- Genre: Crime drama
- Starring: Brian Spink Noel Trevarthen Frank Lieberman Geoffrey Frederick
- Theme music composer: Laurie Johnson
- Country of origin: United Kingdom
- Original language: English
- No. of series: 1
- No. of episodes: 13 (8 missing)

Production
- Producer: Jordan Lawrence
- Editor: John Zambardi
- Running time: 55 mins
- Production company: Rediffusion London

Original release
- Network: ITV
- Release: 2 August – 27 October 1965

= Riviera Police =

British TV crime series (1965)

Riviera Police is a British television crime drama series that sees three international police officers, from England, Australia, and Canada, seconded to the Prefect of Marseille with a local French officer. French Inspector Legrand appeared in all episodes (filmed in London studios) while the other three alternated between episodes, often filming on location in France.

== Cast==
- Brian Spink as Inspector Legrand
- Noel Trevarthen as Superintendent Barney Johnson
- Frank Lieberman as Lieutenant Colonel Sorel
- Geoffrey Frederick as Superintendent Adam Hunter

==Reception==
Early episodes outperformed Coronation Street becoming the countries most popular TV series. The producers were told to tone down some of the content or they would be moved to a later time slot.

Milton Shulman of the Evening Standard was highly critical of the series.

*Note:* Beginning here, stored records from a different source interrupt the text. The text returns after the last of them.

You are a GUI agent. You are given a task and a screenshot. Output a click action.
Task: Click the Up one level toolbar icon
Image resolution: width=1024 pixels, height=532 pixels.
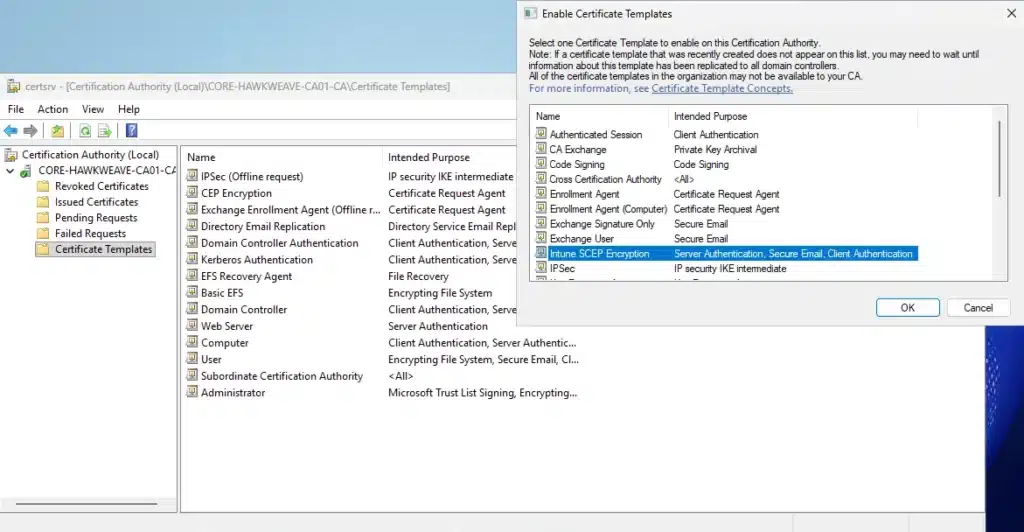point(58,130)
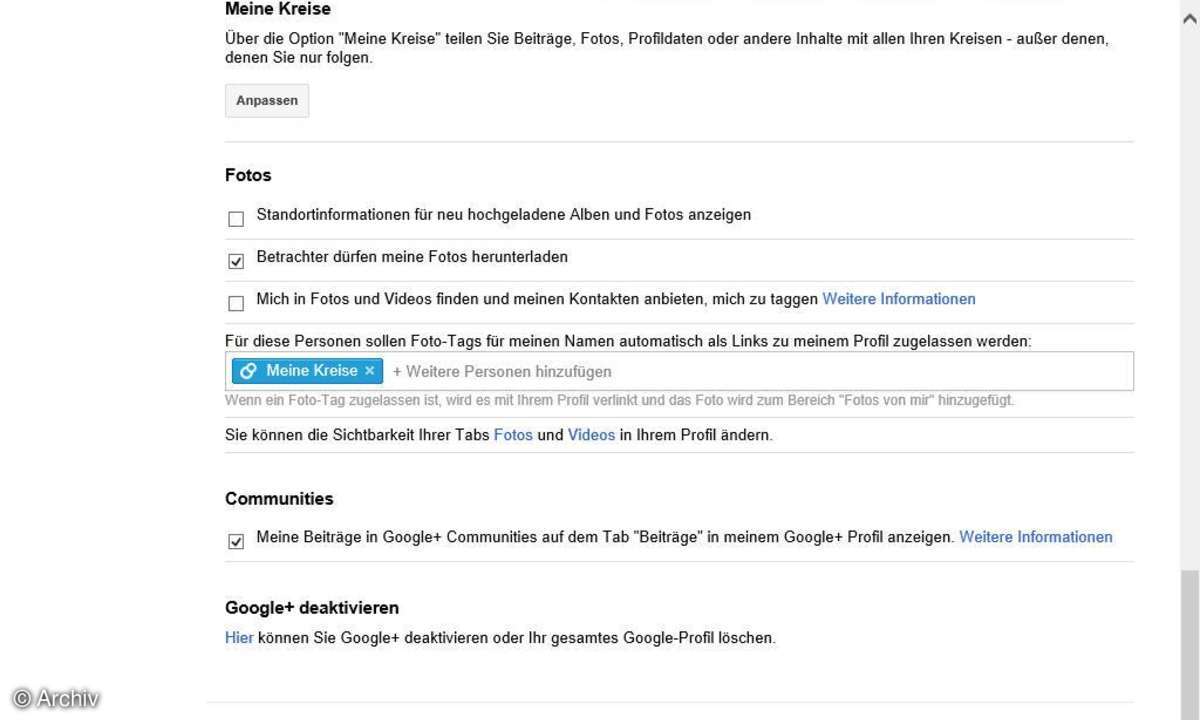Click the Meine Kreise section heading
This screenshot has height=720, width=1200.
[x=278, y=9]
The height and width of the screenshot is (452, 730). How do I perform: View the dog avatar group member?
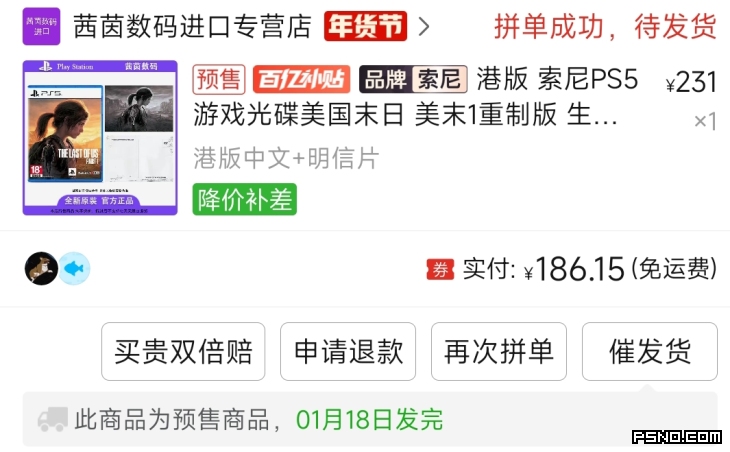pyautogui.click(x=41, y=269)
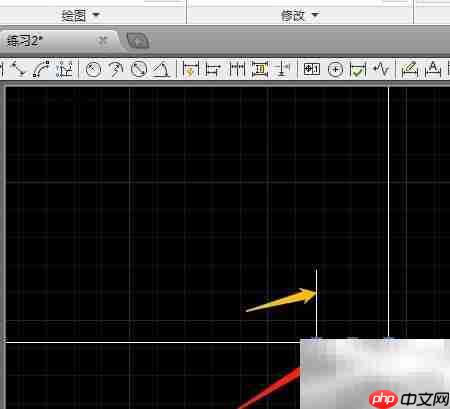The height and width of the screenshot is (409, 450).
Task: Select the Baseline dimension tool
Action: coord(213,70)
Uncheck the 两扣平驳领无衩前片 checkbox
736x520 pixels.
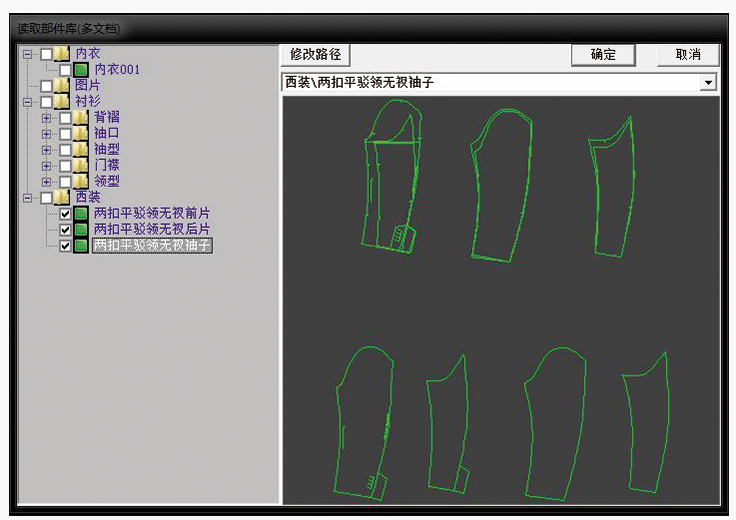pos(65,214)
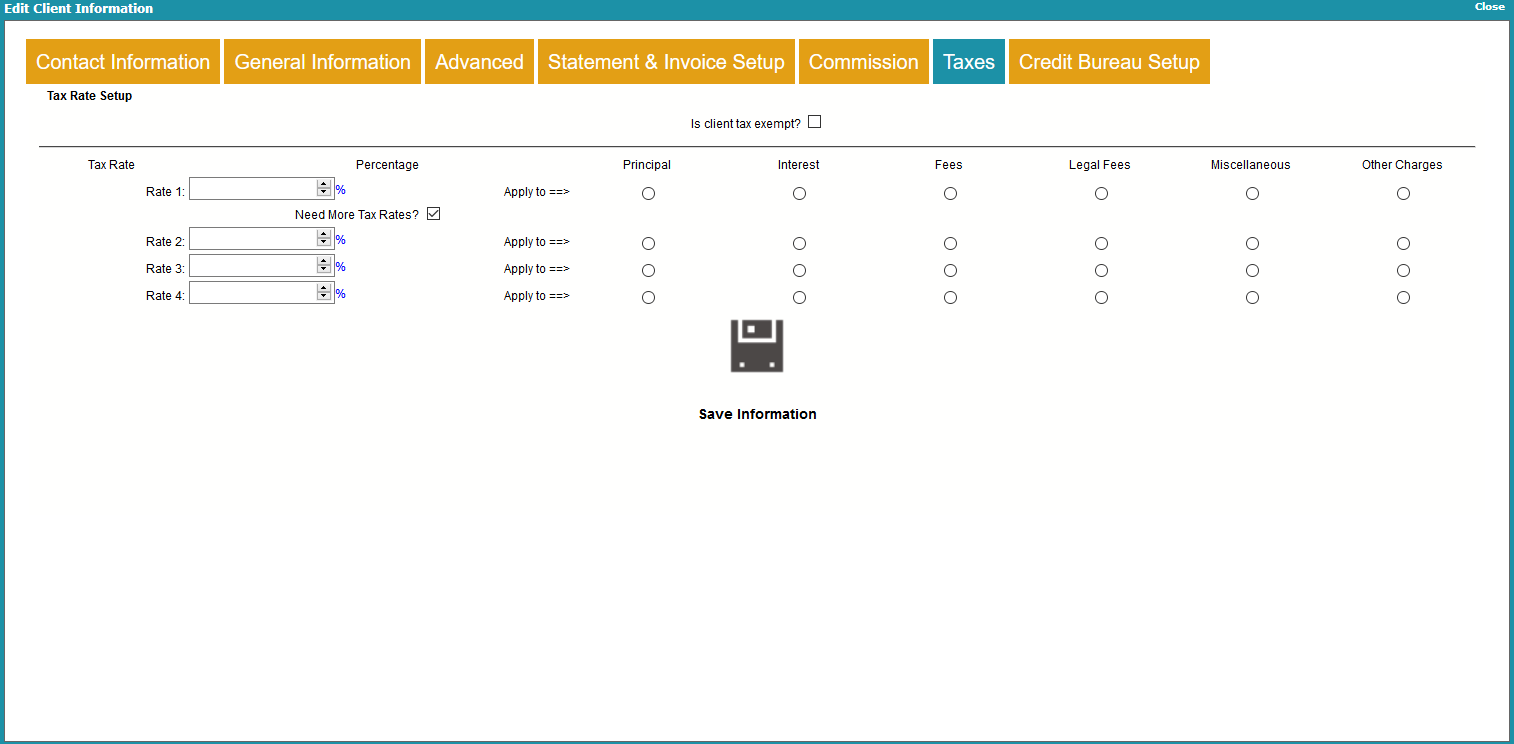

He wrote "Determined to cash in on the success of such sophisticated thrillers as Burke's Law, Riviera Police seems to be on every count merely a bumbling, pathetic copy from its colourless four detectives—some recruited from the Dominions to make them palatable in Australia or Canada—to the dire selection of cretinous plots chosen by its editor and producer, Jordan Lawrence."

==Surviving Episodes==
8 of the 13 episodes produced are missing, the 5 surviving episodes are as follows:

- Episode 1: Who Can Catch a Falling Star? (2 August 1965)

- Episode 3: The Lucky One Was the Snake (16 August 1965)

- Episode 4: But The Company She Keeps (23 August 1965)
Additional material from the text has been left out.